# EXERCISE REQUIREMENTS:
Copy the lines word for word from the beginning of the entries through the line that contains "pyautogui.click(x=166, y=481)", including both ends.

[Dataset entries]
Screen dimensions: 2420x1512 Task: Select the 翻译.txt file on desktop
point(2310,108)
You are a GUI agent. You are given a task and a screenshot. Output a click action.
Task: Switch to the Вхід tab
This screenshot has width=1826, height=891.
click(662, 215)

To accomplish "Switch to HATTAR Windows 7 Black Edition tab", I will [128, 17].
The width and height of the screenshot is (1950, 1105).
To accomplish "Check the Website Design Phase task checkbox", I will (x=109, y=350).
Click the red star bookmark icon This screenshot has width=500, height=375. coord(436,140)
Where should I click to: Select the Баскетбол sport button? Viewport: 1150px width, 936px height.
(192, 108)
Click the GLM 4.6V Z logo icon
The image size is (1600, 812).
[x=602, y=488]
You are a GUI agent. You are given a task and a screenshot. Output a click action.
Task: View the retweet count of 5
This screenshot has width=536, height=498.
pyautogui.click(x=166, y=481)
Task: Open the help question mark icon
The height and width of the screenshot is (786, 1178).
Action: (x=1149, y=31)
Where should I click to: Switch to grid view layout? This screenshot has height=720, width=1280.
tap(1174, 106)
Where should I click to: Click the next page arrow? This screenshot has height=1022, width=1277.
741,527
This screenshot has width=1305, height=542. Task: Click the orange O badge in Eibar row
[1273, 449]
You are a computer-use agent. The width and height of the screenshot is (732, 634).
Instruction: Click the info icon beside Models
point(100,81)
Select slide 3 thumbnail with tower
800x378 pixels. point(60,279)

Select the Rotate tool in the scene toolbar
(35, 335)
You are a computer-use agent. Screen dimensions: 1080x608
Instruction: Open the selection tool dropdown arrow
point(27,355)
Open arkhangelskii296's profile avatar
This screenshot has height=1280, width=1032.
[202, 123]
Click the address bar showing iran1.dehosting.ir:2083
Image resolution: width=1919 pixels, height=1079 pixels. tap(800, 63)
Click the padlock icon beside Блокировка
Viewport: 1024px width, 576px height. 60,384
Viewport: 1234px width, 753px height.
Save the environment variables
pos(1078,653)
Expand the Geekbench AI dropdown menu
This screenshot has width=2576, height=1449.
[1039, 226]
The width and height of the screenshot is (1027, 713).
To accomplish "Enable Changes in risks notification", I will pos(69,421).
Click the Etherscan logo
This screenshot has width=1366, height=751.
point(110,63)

# THE ANSWER:
Screen dimensions: 2420x1512 Task: Select the 翻译.txt file on desktop
point(2310,108)
You are a GUI agent. You are given a task and a screenshot. Output a click action.
Task: Switch to the Вхід tab
This screenshot has width=1826, height=891.
click(662, 215)

To accomplish "Switch to HATTAR Windows 7 Black Edition tab", I will [128, 17].
The width and height of the screenshot is (1950, 1105).
To accomplish "Check the Website Design Phase task checkbox", I will (x=109, y=350).
Click the red star bookmark icon This screenshot has width=500, height=375. coord(436,140)
Where should I click to: Select the Баскетбол sport button? Viewport: 1150px width, 936px height.
(192, 108)
Click the GLM 4.6V Z logo icon
The image size is (1600, 812).
[x=602, y=488]
You are a GUI agent. You are given a task and a screenshot. Output a click action.
Task: View the retweet count of 5
This screenshot has width=536, height=498.
pyautogui.click(x=166, y=481)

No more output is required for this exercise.